10日は、台風8号の京都への接近が懸念されていましたが、「京都は、天災が避けるんや~」という京都の人たちの言葉通り、台風は、京都にやってくることなく、太平洋側を北上しました。
八坂神社から、男衆に担がれた神輿が、四条大橋にやってきたころは、空には月も…。

ホイットーホイットーという独特の掛け声で、激しく揺すぶられる神輿。「わーカッコイイ…」と、ミモロは、手拍子しながら、神輿をみています。

四条通に飾られていた祇園祭の提灯や幕は、すべて外されていました。「なんかいつもと違う…」とミモロが、思った通り、7月1日には飾られていた、祇園祭の提灯などの飾りが、10日には見当たりません。そして、台風が去った11日には、ふたたび幕などが取り付けられました。「今年は、手間がかかったね~」
四条大橋に到着した神輿は、あらかじめ汲んでおいた、鴨川の水を、振り掛けて、お清めをします。
神輿洗いに登場するのは、八坂神社の3つの神輿のうちのひとつで、金具飾りや屋根の鳳凰を外した「裸神輿」の状態です。

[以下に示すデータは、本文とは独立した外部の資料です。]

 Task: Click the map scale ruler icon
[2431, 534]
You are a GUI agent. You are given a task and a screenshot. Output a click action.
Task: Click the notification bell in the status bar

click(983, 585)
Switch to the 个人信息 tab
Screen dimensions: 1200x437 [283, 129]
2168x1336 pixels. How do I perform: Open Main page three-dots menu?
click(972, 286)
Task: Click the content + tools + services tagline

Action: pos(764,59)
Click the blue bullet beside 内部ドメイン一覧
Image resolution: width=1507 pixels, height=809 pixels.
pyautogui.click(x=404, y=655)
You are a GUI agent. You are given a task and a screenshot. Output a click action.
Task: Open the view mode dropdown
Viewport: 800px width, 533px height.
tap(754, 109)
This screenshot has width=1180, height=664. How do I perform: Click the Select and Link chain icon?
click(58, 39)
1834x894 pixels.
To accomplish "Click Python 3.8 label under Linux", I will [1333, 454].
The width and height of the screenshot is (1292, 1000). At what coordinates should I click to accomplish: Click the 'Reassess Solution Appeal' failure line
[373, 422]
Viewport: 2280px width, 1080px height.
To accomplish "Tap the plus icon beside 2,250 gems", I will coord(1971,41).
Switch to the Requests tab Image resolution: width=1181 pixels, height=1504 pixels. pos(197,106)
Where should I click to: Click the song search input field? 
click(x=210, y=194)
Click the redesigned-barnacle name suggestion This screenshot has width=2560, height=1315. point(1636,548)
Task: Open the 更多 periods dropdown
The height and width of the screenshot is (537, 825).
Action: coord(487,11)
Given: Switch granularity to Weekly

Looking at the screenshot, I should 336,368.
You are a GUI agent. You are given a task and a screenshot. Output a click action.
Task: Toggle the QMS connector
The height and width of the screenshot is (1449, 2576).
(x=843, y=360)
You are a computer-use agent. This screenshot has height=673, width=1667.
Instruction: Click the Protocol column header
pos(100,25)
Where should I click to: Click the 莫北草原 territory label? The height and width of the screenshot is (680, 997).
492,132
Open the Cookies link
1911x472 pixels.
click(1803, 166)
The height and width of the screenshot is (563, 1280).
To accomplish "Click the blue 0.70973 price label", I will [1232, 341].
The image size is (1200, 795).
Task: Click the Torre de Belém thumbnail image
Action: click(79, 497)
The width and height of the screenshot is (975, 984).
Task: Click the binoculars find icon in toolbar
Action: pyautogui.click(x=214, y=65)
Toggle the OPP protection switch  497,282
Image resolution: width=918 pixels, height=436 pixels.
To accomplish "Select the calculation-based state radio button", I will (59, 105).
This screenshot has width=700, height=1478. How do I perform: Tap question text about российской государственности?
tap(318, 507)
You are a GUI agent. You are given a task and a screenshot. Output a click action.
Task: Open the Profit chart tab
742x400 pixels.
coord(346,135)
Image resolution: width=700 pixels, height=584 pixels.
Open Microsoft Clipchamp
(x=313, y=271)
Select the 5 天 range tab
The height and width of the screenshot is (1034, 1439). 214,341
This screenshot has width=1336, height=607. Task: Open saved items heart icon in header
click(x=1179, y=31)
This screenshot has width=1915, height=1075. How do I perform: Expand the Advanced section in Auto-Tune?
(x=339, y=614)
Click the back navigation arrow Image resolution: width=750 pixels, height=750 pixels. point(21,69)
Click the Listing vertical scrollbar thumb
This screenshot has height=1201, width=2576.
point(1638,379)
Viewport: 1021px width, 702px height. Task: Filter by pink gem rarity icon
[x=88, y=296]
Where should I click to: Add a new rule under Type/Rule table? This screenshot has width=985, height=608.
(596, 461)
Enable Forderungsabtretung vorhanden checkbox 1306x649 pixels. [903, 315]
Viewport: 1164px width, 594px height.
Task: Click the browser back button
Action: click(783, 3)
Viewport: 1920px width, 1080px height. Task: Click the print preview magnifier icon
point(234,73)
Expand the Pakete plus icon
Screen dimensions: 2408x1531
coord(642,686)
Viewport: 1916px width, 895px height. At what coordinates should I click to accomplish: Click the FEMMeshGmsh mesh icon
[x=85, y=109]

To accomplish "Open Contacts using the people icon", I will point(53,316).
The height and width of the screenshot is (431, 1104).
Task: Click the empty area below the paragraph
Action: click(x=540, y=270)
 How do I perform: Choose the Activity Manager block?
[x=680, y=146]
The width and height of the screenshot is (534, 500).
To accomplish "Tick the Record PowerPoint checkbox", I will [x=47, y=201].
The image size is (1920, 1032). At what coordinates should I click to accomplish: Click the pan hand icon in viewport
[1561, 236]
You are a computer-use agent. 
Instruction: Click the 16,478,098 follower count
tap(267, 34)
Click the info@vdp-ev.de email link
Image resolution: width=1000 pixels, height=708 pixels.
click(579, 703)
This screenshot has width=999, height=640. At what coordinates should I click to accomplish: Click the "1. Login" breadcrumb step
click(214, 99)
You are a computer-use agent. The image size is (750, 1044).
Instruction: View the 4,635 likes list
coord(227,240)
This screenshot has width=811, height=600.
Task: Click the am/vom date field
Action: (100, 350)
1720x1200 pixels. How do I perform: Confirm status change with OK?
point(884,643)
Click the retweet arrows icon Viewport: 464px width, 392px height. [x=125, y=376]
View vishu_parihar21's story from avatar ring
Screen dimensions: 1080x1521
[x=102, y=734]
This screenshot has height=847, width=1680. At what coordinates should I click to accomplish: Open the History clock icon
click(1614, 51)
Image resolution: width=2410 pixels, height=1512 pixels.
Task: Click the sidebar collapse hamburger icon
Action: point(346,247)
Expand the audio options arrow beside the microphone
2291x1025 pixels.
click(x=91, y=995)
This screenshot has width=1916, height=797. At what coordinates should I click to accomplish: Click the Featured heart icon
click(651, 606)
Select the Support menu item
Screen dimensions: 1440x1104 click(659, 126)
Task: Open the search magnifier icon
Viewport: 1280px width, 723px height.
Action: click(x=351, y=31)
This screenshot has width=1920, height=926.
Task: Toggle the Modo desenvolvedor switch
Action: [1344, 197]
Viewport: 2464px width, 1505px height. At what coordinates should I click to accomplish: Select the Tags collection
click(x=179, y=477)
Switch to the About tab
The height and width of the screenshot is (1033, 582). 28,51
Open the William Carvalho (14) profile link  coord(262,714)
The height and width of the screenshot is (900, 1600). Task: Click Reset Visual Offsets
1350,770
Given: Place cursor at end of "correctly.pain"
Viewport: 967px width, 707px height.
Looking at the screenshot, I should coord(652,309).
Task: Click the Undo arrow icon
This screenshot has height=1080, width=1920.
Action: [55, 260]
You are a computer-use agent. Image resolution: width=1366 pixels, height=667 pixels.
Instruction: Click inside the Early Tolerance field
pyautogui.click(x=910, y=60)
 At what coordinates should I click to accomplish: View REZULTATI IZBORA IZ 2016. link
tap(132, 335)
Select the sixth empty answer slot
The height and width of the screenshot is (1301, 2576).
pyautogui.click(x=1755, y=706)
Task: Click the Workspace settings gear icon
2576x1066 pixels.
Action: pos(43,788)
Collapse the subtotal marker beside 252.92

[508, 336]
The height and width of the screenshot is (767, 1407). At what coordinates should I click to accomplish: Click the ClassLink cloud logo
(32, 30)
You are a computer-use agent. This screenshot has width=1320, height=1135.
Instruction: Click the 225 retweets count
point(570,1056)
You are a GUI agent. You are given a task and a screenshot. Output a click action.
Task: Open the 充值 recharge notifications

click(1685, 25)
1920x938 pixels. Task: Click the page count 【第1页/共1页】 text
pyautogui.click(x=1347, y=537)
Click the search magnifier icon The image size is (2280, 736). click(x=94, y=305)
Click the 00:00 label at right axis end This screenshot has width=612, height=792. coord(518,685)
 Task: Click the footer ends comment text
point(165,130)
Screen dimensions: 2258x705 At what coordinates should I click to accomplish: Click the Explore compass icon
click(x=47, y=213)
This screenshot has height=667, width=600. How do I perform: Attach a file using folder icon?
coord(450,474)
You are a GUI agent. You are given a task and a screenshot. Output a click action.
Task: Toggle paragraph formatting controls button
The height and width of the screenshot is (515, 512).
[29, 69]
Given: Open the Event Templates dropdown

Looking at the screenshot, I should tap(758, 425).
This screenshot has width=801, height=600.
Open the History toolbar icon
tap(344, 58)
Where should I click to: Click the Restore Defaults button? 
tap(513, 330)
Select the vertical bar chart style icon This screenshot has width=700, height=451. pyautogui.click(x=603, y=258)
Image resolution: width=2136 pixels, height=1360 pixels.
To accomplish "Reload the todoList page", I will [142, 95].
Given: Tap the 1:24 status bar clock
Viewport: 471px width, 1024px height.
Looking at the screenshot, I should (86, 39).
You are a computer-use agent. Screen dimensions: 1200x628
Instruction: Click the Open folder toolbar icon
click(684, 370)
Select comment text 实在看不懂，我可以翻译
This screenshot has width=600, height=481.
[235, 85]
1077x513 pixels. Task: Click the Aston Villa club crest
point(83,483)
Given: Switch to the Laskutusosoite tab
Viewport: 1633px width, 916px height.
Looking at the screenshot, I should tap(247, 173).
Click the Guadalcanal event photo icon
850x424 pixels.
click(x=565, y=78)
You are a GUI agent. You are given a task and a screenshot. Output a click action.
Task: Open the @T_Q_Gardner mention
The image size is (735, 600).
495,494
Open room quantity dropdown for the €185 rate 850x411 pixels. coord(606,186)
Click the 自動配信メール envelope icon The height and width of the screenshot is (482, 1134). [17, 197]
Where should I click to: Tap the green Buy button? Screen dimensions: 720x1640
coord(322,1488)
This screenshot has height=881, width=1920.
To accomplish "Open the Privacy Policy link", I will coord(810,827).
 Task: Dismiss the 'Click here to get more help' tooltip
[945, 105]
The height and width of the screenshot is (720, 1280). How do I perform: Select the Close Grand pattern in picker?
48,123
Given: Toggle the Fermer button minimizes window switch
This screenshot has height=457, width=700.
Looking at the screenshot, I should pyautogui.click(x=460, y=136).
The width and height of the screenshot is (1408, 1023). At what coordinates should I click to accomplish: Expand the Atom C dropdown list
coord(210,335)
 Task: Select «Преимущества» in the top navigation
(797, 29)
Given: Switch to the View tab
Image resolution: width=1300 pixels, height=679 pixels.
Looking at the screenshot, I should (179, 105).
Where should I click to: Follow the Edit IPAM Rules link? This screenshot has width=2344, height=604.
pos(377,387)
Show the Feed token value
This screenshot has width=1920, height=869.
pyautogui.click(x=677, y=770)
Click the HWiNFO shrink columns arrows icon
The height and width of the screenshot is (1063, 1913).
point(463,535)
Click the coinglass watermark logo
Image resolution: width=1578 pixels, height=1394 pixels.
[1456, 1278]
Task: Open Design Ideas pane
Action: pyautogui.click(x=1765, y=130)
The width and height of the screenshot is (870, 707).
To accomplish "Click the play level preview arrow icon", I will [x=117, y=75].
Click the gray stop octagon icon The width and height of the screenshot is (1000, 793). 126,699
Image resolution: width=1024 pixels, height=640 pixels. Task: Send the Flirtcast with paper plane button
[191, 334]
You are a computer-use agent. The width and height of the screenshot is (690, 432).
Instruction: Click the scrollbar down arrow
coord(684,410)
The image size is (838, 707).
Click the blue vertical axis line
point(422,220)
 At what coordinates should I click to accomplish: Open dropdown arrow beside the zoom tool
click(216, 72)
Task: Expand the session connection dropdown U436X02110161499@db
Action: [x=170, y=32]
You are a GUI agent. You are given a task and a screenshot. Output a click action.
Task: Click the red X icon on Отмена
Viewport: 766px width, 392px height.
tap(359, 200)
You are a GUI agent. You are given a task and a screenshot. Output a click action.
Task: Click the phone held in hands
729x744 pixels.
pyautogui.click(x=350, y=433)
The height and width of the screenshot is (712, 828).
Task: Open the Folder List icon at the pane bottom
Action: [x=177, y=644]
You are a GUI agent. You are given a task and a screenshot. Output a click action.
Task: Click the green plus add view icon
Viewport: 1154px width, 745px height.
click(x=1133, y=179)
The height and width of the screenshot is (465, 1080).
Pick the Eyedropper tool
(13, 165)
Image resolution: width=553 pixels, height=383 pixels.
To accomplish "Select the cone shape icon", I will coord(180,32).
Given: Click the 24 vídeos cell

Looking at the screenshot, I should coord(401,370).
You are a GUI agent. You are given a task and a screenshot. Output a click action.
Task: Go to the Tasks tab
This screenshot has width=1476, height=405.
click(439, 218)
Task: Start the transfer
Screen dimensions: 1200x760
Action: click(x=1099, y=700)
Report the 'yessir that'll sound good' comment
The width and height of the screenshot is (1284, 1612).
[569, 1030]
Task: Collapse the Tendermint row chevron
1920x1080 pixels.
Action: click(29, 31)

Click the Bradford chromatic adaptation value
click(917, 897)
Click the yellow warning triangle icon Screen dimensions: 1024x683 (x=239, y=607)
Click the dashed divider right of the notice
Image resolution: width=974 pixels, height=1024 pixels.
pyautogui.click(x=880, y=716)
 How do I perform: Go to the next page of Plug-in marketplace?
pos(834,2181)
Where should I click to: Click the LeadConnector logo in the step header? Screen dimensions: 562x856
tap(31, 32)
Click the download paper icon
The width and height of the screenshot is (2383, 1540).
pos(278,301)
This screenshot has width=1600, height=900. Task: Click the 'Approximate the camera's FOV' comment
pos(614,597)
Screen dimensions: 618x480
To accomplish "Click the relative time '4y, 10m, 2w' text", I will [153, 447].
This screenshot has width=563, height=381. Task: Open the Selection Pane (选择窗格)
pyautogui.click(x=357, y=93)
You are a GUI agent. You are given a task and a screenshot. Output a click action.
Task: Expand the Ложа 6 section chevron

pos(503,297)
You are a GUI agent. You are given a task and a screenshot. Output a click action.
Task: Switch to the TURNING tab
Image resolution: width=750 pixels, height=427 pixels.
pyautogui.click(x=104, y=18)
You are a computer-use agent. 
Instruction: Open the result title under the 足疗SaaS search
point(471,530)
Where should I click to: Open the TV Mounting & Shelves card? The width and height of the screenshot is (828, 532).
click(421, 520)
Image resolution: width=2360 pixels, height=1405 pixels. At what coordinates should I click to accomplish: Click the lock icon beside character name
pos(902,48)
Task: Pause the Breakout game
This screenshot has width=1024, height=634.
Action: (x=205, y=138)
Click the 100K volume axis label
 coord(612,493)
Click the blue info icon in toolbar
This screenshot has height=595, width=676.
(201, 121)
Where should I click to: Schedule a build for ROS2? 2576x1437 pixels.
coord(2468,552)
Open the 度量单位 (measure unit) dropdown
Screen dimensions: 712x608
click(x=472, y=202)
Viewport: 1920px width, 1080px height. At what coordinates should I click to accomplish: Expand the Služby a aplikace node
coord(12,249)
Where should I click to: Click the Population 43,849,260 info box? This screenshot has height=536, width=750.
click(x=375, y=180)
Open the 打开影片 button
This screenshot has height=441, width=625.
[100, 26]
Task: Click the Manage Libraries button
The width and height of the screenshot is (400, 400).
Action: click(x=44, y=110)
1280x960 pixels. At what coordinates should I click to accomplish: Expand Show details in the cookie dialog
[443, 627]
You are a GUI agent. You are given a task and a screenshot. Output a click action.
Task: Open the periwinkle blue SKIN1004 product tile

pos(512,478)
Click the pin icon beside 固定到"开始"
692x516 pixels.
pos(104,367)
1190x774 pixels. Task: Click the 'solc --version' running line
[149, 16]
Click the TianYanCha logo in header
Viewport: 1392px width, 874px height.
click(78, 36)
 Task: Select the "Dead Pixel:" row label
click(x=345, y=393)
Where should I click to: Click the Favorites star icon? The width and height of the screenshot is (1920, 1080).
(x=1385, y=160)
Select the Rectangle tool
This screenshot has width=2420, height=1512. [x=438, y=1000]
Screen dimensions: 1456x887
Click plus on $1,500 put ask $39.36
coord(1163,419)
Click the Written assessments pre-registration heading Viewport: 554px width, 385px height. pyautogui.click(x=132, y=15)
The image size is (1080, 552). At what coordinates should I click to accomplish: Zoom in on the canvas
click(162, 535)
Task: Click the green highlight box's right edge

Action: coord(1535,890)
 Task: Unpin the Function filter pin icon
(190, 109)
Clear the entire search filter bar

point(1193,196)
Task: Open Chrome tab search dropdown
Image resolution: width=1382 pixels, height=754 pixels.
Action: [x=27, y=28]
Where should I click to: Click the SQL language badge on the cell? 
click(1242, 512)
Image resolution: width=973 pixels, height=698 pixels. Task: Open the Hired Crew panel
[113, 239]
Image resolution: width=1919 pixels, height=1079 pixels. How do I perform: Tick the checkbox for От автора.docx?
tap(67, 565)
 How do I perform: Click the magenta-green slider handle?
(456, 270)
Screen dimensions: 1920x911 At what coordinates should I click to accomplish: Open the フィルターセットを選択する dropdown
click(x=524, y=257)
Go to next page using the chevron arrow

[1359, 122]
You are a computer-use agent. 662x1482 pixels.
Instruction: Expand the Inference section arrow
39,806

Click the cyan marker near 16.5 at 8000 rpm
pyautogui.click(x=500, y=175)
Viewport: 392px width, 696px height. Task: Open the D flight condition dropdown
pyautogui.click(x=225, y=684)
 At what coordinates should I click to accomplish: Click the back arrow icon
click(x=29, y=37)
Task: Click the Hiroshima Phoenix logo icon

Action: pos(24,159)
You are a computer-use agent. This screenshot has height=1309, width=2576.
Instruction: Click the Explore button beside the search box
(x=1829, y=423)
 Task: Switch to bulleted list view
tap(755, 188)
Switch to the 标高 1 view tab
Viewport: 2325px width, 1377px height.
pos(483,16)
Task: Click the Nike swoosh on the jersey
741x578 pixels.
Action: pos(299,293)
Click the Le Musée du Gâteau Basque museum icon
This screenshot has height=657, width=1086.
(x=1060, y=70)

橋の上での神事を終えた神輿は、再び八坂神社へと戻ります。
神輿の後ろには、松明が続きます。「この燃えカス、家内安全のお守りになるんだって…」


松明の後には、消防局の職員でしょうか、水のタンクを背負った人が、こぼれ落ちる燃えカスに、水をかけて、消火しています。京都は、火を使う祭りも多く、残り火などの消火へも気を使っているのです。
神輿は、八坂神社の西門、通称「石段下」へ戻りました。


祇園祭は、山鉾巡行の祭りと思われがちですが、祭りの主役は、神輿です。その神輿が、町をめぐるために、その道を清めるのが、山鉾の役割なのです。外部からすると、祇園祭は、八坂神社の氏子町と、山鉾巡行を行う、室町や新町などの山鉾町の2つが、協力して行っているように見えます。
また、京都の町全体が、祇園祭で盛り上がっているかといえば、そうではなく、他の町内は、関係ない…とクールな姿勢を保ちます。ほかのご町内の人たちは、「祇園祭は、子供のころ行ったけど、すごく混雑するから行かない…」という人が大部分です。
さて、神輿は、八坂神社の正面にあたる、南門から、境内に入ります。その前に、門前でしばし休憩。


門前脇にある老舗の料理店「中村楼」には、冷たい水が用意され、担ぎ手に振る舞われます。
「ミモロちゃんもどうぞ…」と、お水を用意した「中村楼」のみなさん。多くの人が、陰で祭りを支えます。


「このお水美味しいんだよね…」みんなが飲んだ後、ミモロもいっぱいご相伴。
ところで、3基ある大きな神輿は、それぞれ担ぎ手の組が決まっています。素戔嗚尊の中御座は、「三若」、その奥様の櫛稲田姫命の東御座は「四若」、そして素戔嗚尊の8人の子神の西御座は、「錦神輿会」が、それぞれ担ぐのが決まりです。
「でも~?」と、ミモロは、首をかしげます。
神輿洗いの時は、中御座の神輿の下に、「東御座」と書かれた「四若」の轅が…。
「あれ~いつも担ぐ組と違うんだ~」ということに気付いたミモロ。なかなか祇園祭に詳しくなってきました。
そう「神輿洗い」の神事全体は、「四若」が担当しているため、この神事に限り、「中御座」を「四若」が担ぐのです。
祇園祭には、見物人が知らない、さまざまな決まりがいっぱい。それを守り続けることで、祭りが、時代を経ても続いているのです。
さぁ、神輿が境内に入ります。


「わー盛り上がってる…」境内は、熱気に包まれ、見物人からも「うぉー」という感激する声を漏れます。
「わーお祭りだ~お祭りだ~」ミモロは、祭りが大好き。東京にいたときは、全く関心を抱いていなかったミモロ。京都に暮らし始めて、まさに祭りフリークに変身。それだけ、祭りが、生活の身近にあるということかも…。
神輿洗いを終えた「中御座」の神輿は、拝殿の中央に納まります。

「いよいよ祇園祭の実感が、湧いてきた~」と、7月は、祇園祭で、気もそぞろのミモロです。
見事な金具飾りを施した大きな神輿たちは、17日の夕方まで、八坂神社の拝殿で、拝むことができます。
まさに動く伝統工芸。その豪華さは、さすが京都と思わせる姿です。